AUD Commentary - Southern Aurora (SA Markets)
By Garry Booth
These are unprecedented times as this week Central Banks globally have acted in unison to lower interest rates to new record levels and inject stunning amounts of liquidity into the Banking system. Overnight the U.S Federal Reserve went further and reached out to 9 other Central Banks making available large volumes of U.S Dollars. This being the third emergency credit program in two days, and that’s after dropping the Fed Rate to near zero last Sunday. The Fed is now using “quantitative easing” in the Bond Markets while President Donald Trump’s administration has announced stimulus programs in excess of $US 1Trillion.
In Europe the European Central Bank (ECB) pledged to buy 750 Billion Euro’s worth of Bonds . Overnight also the British pound fell to its lowest level against the USD since 1985. The Australian Dollar had a horror week falling from Monday’s high of .6302 to Thursdays low of .5508, not seen since October 2002, before lifting today (Friday) to .5710.
However, on a brighter note, Australia’s February Unemployment Report released yesterday, was remarkable, showing 26,700 new jobs being added and the Unemployment rate dropping to 5.1% against the 5.3% expected.
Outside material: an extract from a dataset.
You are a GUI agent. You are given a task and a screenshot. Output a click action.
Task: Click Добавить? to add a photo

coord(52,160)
On Thursday the RBA Governor Philip Lowe took the unusual step of cutting interest rates again to a record low 0.25 per cent and then made the extraordinary announcement that the Reserve Bank will buy Australian government bonds as part of its first-ever quantitative easing program. The RBA said it would also provide at least $90 billion at 0.25% to banks to lend to small and medium-sized businesses.
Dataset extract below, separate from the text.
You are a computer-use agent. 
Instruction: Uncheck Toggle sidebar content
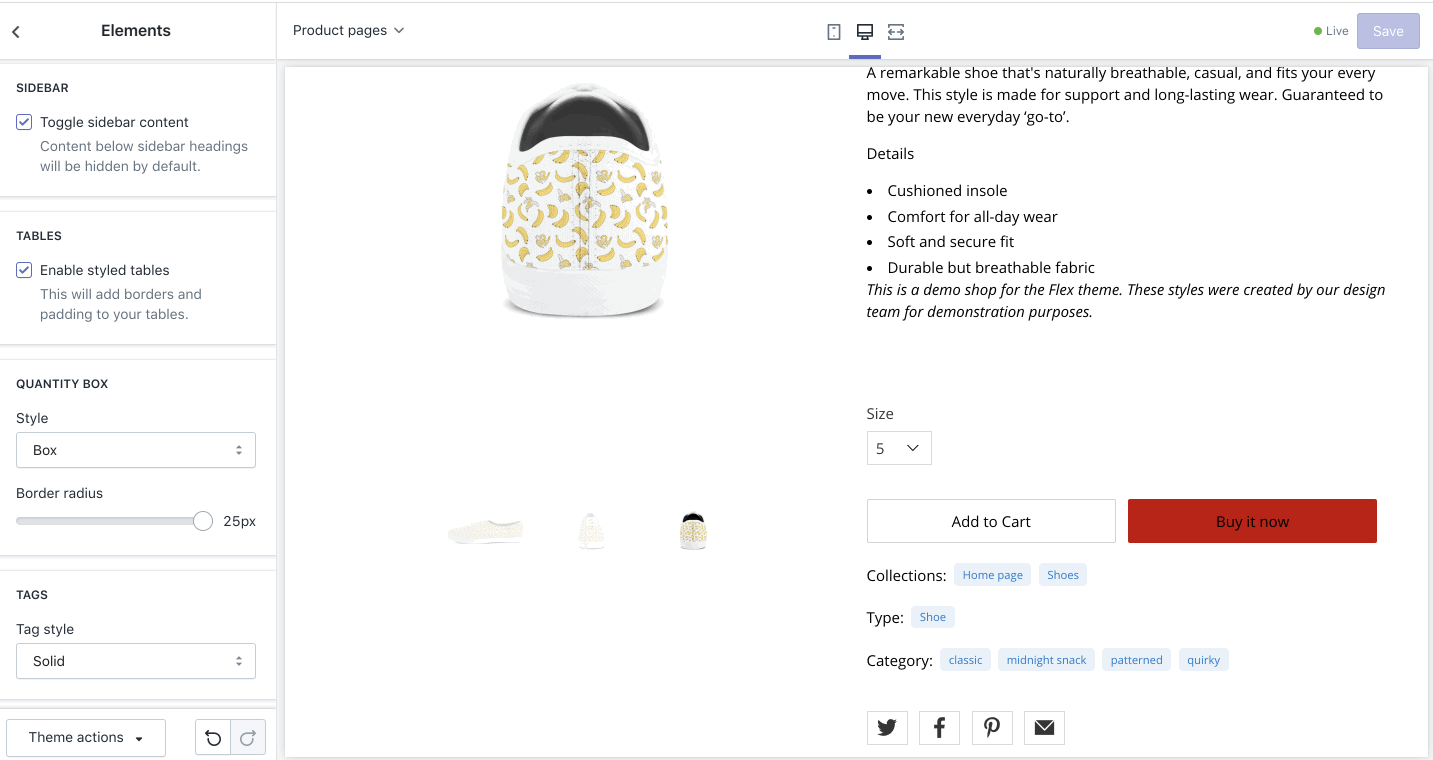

Overnight the Dow Jones Industrial appeared to hold as it rose 189.63 points, or 0.95%, to 20,088.55, while Crude Oil prices rallied 24% from 18 year lows to close at $25.22 barrel.
Technically the AUD is very oversold as shown by the sharp lift off the overnight lows, and a further rally is likely to resistance, possibly to .6000 cents, however the bigger picture remains sharply negative. It should be noted that Central Banks around the world have signalled that global FX intervention to support their local currencies is being considered. Technical traders suggest a fall .4773 (2001 low) is possible. In the meantime we expect a re-test in the weeks ahead of yesterday's low of .5508.
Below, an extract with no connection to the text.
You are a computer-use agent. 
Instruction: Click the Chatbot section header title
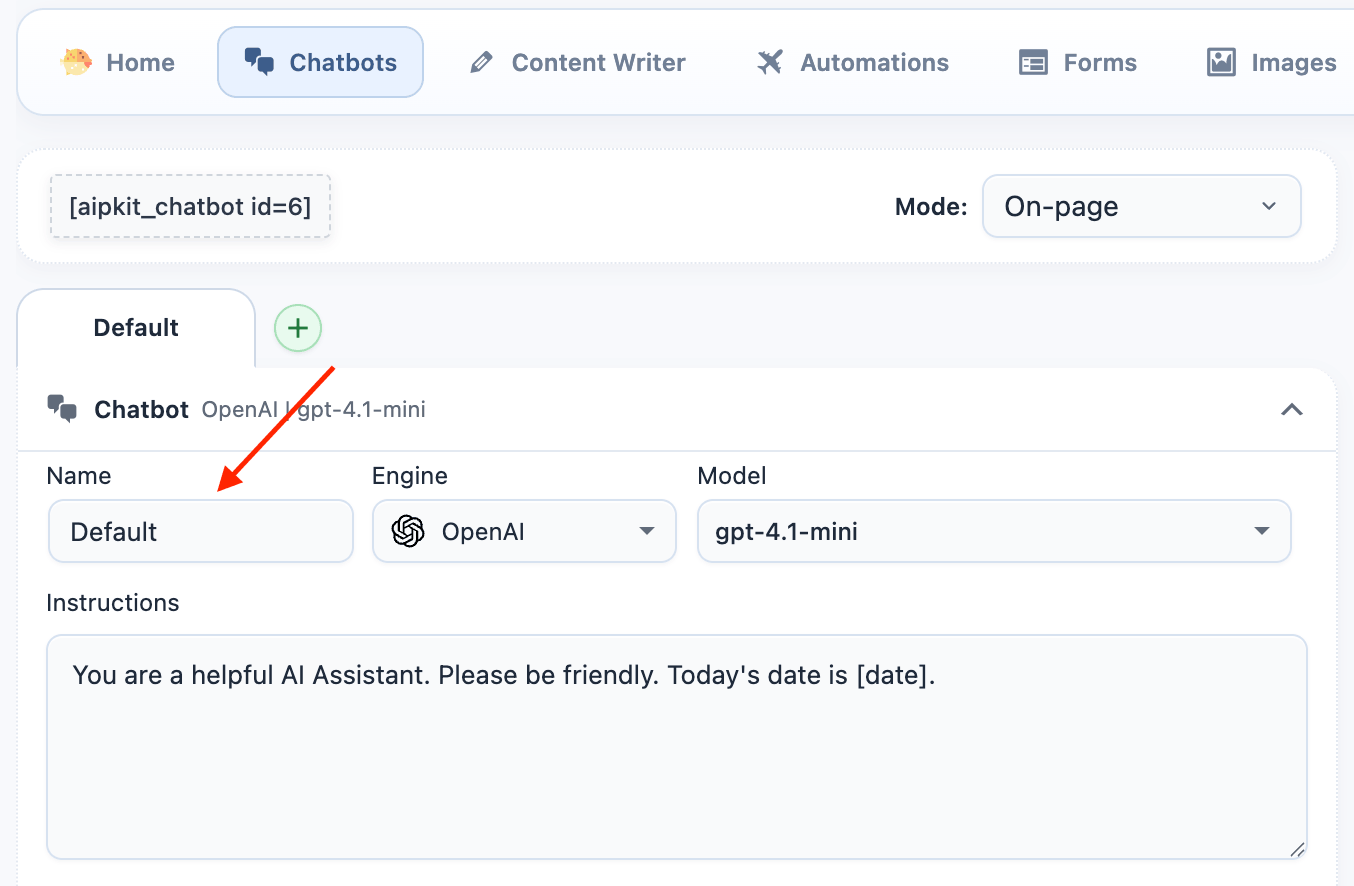[x=141, y=409]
Forwards Commentary - Southern Aurora (SA Markets)
By Mike Avery
The forward market chugged along as the spot auction tried to cope with the uncertainty that has become the new normal. Trade volume was slightly higher but prices reflected the increased risk that uncertainty brings. Forward prices mirrored the auction with Spring levels peeling back 100 cents. Early in the week buyers factored a spot to spring/new year discount of 100 cents (1750 spot to 1650 forward for 19.0). By weeks end the spot auction 19.0 index had fallen to 1653 and October 19.0 forwards were trading at 1550.
Trade was restricted in the main to spring 2020 through to winter 2021. This is in some part due to the uncertainty around nearby supply chain issues and flow of Letters of credit. The weakening Aussie Dollar has seen the EMI fall 18.6% in USD terms this week.
Just were we go next week is any bodies guess. Much will depend on the containment measures being put in place, their effectiveness and their short-term affect on supply chain flows. Looking at the forward market we are seeing some demand into the spring at discounted levels. 19.0 micron is bid at 1550 September through to October. Forward prices in the near-term window will likely be harder to come by as exporters manage cash flow, volatility and contract execution.